That is the subject of an exhibition of maps, by University of Essex researcher Dr Maxwell Roberts, which is being hosted at Studio 3 gallery, University of Kent from 3 to 27 July 2012, and sponsored by Diagrams 2012, an international conference.
Underground Maps Unravelled: Explorations in Information Design investigates the use of Beck’s basic design rules: replacing chaotic, twisting routes with straight lines, horizontal, vertical or diagonals at 45 degrees only and explores the usability of schematic network design. Starting with the London Underground map as a benchmark, it asks why traditional design rules help people, whether they are adequate for today's complex networks, and if we can improve design by breaking the rules.
The exhibition presents a selection of Dr Roberts’ own work: maps that break all the rules, maps that are easier to use, maps that teach us about good design, maps that challenge our preconceptions, and maps that are just intended to be decorative.
He explained: “With today’s emphasis on using public transport, and the ever-increasing complexity of networks around the world, it is vital that designers create the best possible maps.
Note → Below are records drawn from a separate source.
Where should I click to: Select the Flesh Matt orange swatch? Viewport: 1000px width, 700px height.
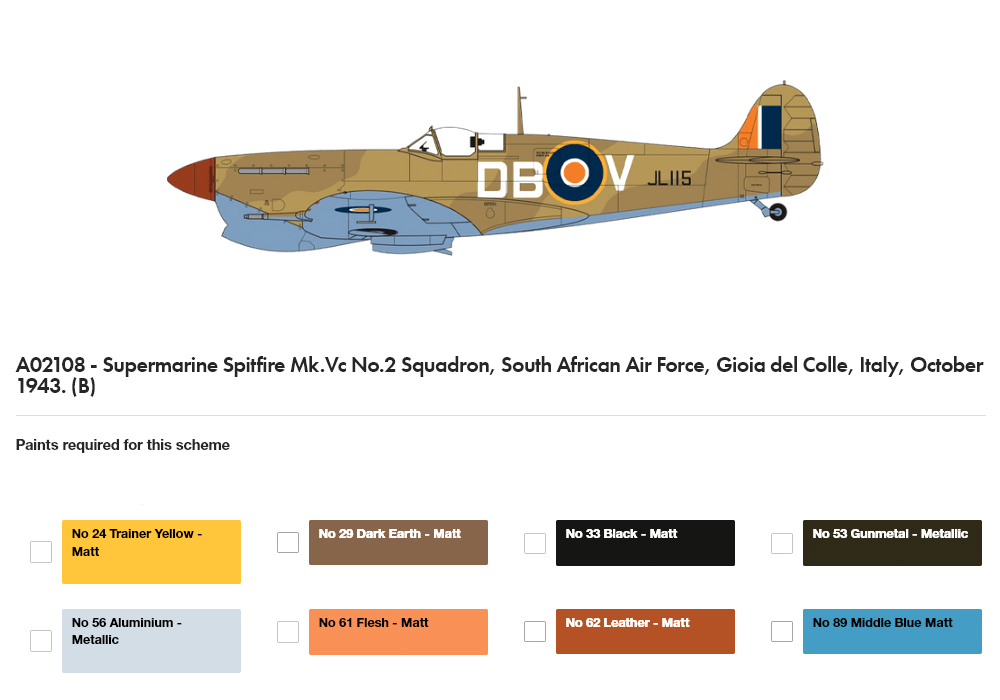click(398, 632)
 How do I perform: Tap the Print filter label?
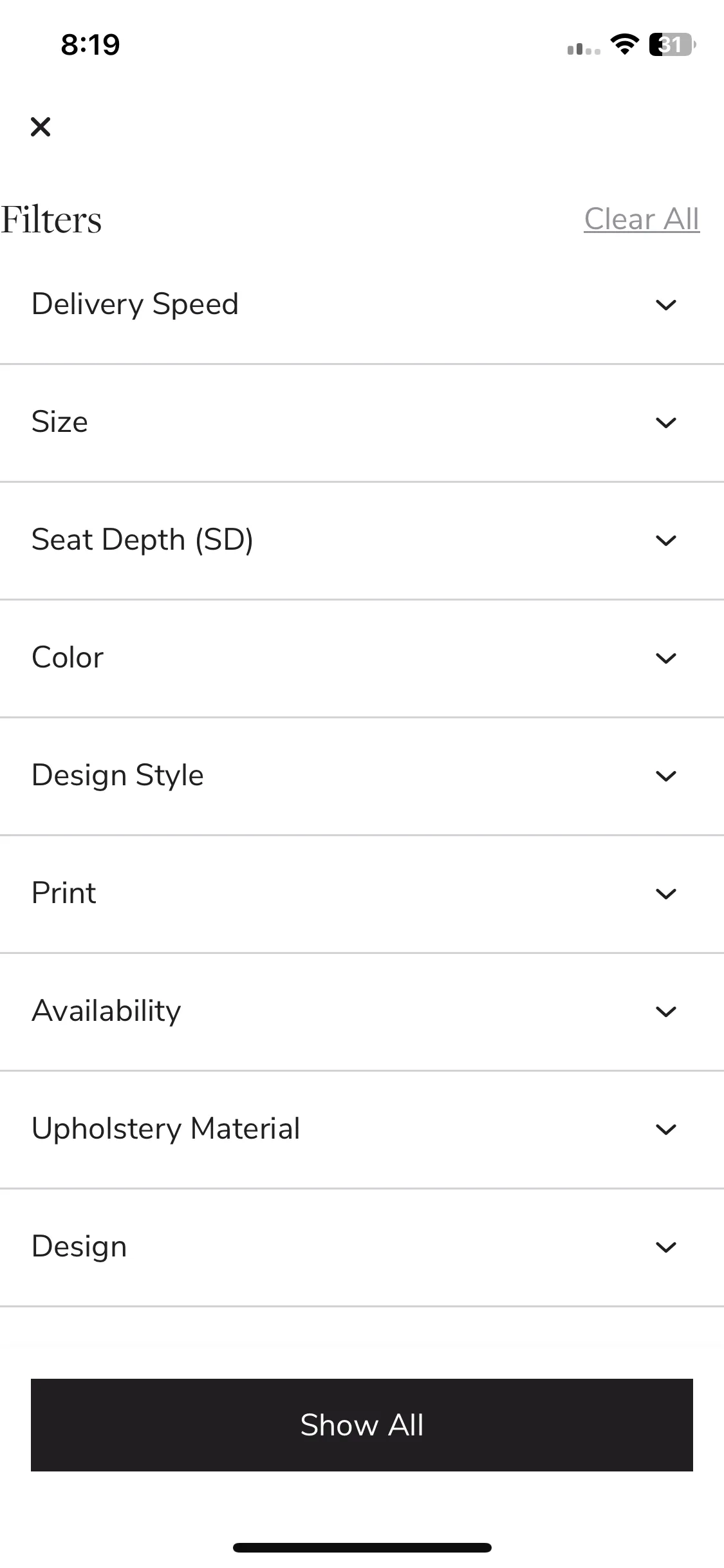click(64, 893)
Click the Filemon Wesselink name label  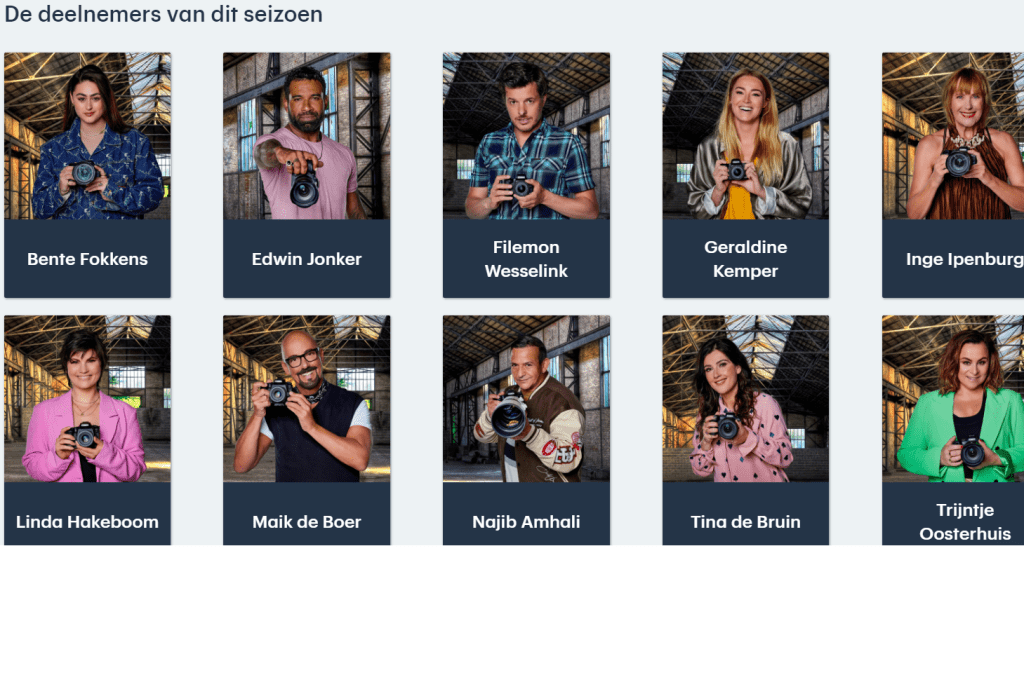[526, 259]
All too often, the general public is faced with designs that are poor quality, off-putting, and perhaps barely usable. We need to take a good look at whether fresh approaches are required.”
With the Olympics coming up, no sign of a clear map showing all London's railways, and Crossrail set to add to the confusion, there are all sorts of design pressures stacking up for the immediate future that designers will need to address. Breaking the rules might be the only way forward.
The exhibition has toured internationally, previous venues include: Minories Gallery, Colchester; Scott-Brownrigg, London, Schloss Dagstuhl, Germany; and IEEE Visweek, Providence, RI, USA.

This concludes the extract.